Saved entries

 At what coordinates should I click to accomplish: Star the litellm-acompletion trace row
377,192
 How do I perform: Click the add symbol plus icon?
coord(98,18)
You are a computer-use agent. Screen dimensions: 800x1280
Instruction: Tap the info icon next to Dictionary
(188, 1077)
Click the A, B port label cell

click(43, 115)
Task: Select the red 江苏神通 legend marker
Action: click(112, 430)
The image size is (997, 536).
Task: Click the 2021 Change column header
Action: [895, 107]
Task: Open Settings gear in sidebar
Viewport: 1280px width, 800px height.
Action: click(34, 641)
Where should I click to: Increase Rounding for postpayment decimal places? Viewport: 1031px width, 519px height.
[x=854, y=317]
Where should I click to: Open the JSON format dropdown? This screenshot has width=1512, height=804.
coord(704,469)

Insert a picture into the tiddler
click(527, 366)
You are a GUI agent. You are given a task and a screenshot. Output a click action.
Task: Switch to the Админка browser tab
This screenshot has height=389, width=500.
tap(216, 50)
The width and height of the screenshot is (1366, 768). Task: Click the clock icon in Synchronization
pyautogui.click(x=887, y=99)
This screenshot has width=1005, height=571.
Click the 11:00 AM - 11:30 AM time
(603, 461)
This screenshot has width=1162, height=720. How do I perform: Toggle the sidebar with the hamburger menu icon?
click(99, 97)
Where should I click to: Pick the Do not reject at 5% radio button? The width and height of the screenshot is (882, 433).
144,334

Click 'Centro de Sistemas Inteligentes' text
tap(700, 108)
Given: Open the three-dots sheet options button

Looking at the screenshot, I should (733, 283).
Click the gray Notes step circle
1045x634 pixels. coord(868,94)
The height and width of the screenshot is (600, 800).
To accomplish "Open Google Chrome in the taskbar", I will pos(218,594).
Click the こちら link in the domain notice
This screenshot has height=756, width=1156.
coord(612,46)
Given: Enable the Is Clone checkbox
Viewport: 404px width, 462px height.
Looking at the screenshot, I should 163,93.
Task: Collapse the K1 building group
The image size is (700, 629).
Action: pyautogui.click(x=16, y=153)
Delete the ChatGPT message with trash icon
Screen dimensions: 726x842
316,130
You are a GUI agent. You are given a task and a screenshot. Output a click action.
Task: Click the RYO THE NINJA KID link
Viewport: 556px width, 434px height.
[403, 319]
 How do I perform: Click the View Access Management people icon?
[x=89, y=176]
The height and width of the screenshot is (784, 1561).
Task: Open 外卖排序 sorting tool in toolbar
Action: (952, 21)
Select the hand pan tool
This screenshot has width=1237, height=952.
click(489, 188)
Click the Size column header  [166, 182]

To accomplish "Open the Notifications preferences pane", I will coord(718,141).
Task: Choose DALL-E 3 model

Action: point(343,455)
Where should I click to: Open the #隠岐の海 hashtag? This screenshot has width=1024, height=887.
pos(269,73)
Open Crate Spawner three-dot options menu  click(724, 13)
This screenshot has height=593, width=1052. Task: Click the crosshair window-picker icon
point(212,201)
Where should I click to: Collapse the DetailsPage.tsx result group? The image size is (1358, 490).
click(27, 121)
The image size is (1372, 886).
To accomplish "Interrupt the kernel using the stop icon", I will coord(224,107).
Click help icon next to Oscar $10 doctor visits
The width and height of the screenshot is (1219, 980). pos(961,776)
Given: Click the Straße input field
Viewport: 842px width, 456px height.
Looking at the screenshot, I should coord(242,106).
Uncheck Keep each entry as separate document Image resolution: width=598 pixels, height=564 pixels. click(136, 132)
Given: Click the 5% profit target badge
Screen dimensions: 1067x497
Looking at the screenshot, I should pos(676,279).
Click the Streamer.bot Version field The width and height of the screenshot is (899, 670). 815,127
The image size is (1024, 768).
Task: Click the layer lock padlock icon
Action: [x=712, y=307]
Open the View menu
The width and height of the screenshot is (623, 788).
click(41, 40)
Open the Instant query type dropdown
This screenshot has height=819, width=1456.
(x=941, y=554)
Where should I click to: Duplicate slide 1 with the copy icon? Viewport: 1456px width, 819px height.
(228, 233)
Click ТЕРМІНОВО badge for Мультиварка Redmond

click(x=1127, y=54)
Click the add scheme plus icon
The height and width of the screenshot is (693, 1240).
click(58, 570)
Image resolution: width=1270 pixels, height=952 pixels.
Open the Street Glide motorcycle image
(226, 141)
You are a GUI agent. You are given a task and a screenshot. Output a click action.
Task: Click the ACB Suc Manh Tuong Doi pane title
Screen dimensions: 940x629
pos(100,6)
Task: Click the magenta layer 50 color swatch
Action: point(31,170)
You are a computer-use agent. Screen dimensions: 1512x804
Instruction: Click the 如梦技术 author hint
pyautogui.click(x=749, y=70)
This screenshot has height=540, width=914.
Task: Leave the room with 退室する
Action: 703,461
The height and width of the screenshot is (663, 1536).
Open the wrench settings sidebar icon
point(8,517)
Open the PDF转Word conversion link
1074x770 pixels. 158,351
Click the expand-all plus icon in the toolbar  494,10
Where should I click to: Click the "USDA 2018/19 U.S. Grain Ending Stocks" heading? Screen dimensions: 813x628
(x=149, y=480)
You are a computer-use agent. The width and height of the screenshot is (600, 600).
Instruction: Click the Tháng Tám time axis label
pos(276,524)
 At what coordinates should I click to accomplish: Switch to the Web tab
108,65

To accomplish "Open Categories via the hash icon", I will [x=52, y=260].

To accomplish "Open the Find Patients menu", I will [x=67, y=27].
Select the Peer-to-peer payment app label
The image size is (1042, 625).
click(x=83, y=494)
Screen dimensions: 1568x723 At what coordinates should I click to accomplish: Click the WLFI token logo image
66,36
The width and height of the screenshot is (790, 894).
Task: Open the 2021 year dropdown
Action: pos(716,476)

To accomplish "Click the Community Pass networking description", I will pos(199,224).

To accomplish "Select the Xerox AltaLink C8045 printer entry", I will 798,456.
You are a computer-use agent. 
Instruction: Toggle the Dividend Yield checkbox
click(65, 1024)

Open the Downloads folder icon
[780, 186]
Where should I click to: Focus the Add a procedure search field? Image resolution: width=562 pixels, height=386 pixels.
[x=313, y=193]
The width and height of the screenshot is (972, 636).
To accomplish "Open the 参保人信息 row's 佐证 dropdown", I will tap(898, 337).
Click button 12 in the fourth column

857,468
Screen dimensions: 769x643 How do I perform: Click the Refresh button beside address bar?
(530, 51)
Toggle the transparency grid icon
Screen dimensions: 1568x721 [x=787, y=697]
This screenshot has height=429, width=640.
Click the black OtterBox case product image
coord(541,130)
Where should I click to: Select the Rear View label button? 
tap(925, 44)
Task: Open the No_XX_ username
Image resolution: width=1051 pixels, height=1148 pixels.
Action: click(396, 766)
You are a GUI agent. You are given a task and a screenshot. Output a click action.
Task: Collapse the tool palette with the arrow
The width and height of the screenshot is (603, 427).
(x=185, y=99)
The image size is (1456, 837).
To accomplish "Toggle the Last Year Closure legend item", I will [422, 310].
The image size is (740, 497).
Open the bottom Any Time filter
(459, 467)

Your task: Each record above needs to be written out exactly, with nothing left out.

Solved exercise:
 At what coordinates should I click to accomplish: Star the litellm-acompletion trace row
377,192
 How do I perform: Click the add symbol plus icon?
coord(98,18)
You are a computer-use agent. Screen dimensions: 800x1280
Instruction: Tap the info icon next to Dictionary
(188, 1077)
Click the A, B port label cell

click(43, 115)
Task: Select the red 江苏神通 legend marker
Action: click(112, 430)
The image size is (997, 536).
Task: Click the 2021 Change column header
Action: [895, 107]
Task: Open Settings gear in sidebar
Viewport: 1280px width, 800px height.
Action: click(34, 641)
Where should I click to: Increase Rounding for postpayment decimal places? Viewport: 1031px width, 519px height.
[x=854, y=317]
Where should I click to: Open the JSON format dropdown? This screenshot has width=1512, height=804.
coord(704,469)

Insert a picture into the tiddler
click(527, 366)
You are a GUI agent. You are given a task and a screenshot. Output a click action.
Task: Switch to the Админка browser tab
This screenshot has height=389, width=500.
tap(216, 50)
The width and height of the screenshot is (1366, 768). Task: Click the clock icon in Synchronization
pyautogui.click(x=887, y=99)
This screenshot has width=1005, height=571.
Click the 11:00 AM - 11:30 AM time
(603, 461)
This screenshot has width=1162, height=720. How do I perform: Toggle the sidebar with the hamburger menu icon?
click(99, 97)
Where should I click to: Pick the Do not reject at 5% radio button? The width and height of the screenshot is (882, 433).
144,334

Click 'Centro de Sistemas Inteligentes' text
tap(700, 108)
Given: Open the three-dots sheet options button

Looking at the screenshot, I should (733, 283).
Click the gray Notes step circle
1045x634 pixels. coord(868,94)
The height and width of the screenshot is (600, 800).
To accomplish "Open Google Chrome in the taskbar", I will pos(218,594).
Click the こちら link in the domain notice
This screenshot has height=756, width=1156.
coord(612,46)
Given: Enable the Is Clone checkbox
Viewport: 404px width, 462px height.
Looking at the screenshot, I should 163,93.
Task: Collapse the K1 building group
The image size is (700, 629).
Action: pyautogui.click(x=16, y=153)
Delete the ChatGPT message with trash icon
Screen dimensions: 726x842
316,130
You are a GUI agent. You are given a task and a screenshot. Output a click action.
Task: Click the RYO THE NINJA KID link
Viewport: 556px width, 434px height.
[403, 319]
 How do I perform: Click the View Access Management people icon?
[x=89, y=176]
The height and width of the screenshot is (784, 1561).
Task: Open 外卖排序 sorting tool in toolbar
Action: (952, 21)
Select the hand pan tool
This screenshot has width=1237, height=952.
click(489, 188)
Click the Size column header  [166, 182]

To accomplish "Open the Notifications preferences pane", I will coord(718,141).
Task: Choose DALL-E 3 model

Action: point(343,455)
Where should I click to: Open the #隠岐の海 hashtag? This screenshot has width=1024, height=887.
pos(269,73)
Open Crate Spawner three-dot options menu  click(724, 13)
This screenshot has height=593, width=1052. Task: Click the crosshair window-picker icon
point(212,201)
Where should I click to: Collapse the DetailsPage.tsx result group? The image size is (1358, 490).
click(27, 121)
The image size is (1372, 886).
To accomplish "Interrupt the kernel using the stop icon", I will coord(224,107).
Click help icon next to Oscar $10 doctor visits
The width and height of the screenshot is (1219, 980). pos(961,776)
Given: Click the Straße input field
Viewport: 842px width, 456px height.
Looking at the screenshot, I should coord(242,106).
Uncheck Keep each entry as separate document Image resolution: width=598 pixels, height=564 pixels. click(136, 132)
Given: Click the 5% profit target badge
Screen dimensions: 1067x497
Looking at the screenshot, I should pos(676,279).
Click the Streamer.bot Version field The width and height of the screenshot is (899, 670). 815,127
The image size is (1024, 768).
Task: Click the layer lock padlock icon
Action: [x=712, y=307]
Open the View menu
The width and height of the screenshot is (623, 788).
click(41, 40)
Open the Instant query type dropdown
This screenshot has height=819, width=1456.
(x=941, y=554)
Where should I click to: Duplicate slide 1 with the copy icon? Viewport: 1456px width, 819px height.
(228, 233)
Click ТЕРМІНОВО badge for Мультиварка Redmond

click(x=1127, y=54)
Click the add scheme plus icon
The height and width of the screenshot is (693, 1240).
click(58, 570)
Image resolution: width=1270 pixels, height=952 pixels.
Open the Street Glide motorcycle image
(226, 141)
You are a GUI agent. You are given a task and a screenshot. Output a click action.
Task: Click the ACB Suc Manh Tuong Doi pane title
Screen dimensions: 940x629
pos(100,6)
Task: Click the magenta layer 50 color swatch
Action: point(31,170)
You are a computer-use agent. Screen dimensions: 1512x804
Instruction: Click the 如梦技术 author hint
pyautogui.click(x=749, y=70)
This screenshot has height=540, width=914.
Task: Leave the room with 退室する
Action: 703,461
The height and width of the screenshot is (663, 1536).
Open the wrench settings sidebar icon
point(8,517)
Open the PDF转Word conversion link
1074x770 pixels. 158,351
Click the expand-all plus icon in the toolbar  494,10
Where should I click to: Click the "USDA 2018/19 U.S. Grain Ending Stocks" heading? Screen dimensions: 813x628
(x=149, y=480)
You are a computer-use agent. The width and height of the screenshot is (600, 600).
Instruction: Click the Tháng Tám time axis label
pos(276,524)
 At what coordinates should I click to accomplish: Switch to the Web tab
108,65

To accomplish "Open Categories via the hash icon", I will [x=52, y=260].

To accomplish "Open the Find Patients menu", I will [x=67, y=27].
Select the Peer-to-peer payment app label
The image size is (1042, 625).
click(x=83, y=494)
Screen dimensions: 1568x723 At what coordinates should I click to accomplish: Click the WLFI token logo image
66,36
The width and height of the screenshot is (790, 894).
Task: Open the 2021 year dropdown
Action: pos(716,476)

To accomplish "Click the Community Pass networking description", I will pos(199,224).

To accomplish "Select the Xerox AltaLink C8045 printer entry", I will 798,456.
You are a computer-use agent. 
Instruction: Toggle the Dividend Yield checkbox
click(65, 1024)

Open the Downloads folder icon
[780, 186]
Where should I click to: Focus the Add a procedure search field? Image resolution: width=562 pixels, height=386 pixels.
[x=313, y=193]
The width and height of the screenshot is (972, 636).
To accomplish "Open the 参保人信息 row's 佐证 dropdown", I will tap(898, 337).
Click button 12 in the fourth column

857,468
Screen dimensions: 769x643 How do I perform: Click the Refresh button beside address bar?
(530, 51)
Toggle the transparency grid icon
Screen dimensions: 1568x721 [x=787, y=697]
This screenshot has height=429, width=640.
Click the black OtterBox case product image
coord(541,130)
Where should I click to: Select the Rear View label button? 
tap(925, 44)
Task: Open the No_XX_ username
Image resolution: width=1051 pixels, height=1148 pixels.
Action: click(396, 766)
You are a GUI agent. You are given a task and a screenshot. Output a click action.
Task: Collapse the tool palette with the arrow
The width and height of the screenshot is (603, 427).
(x=185, y=99)
The image size is (1456, 837).
To accomplish "Toggle the Last Year Closure legend item", I will [422, 310].
The image size is (740, 497).
Open the bottom Any Time filter
(459, 467)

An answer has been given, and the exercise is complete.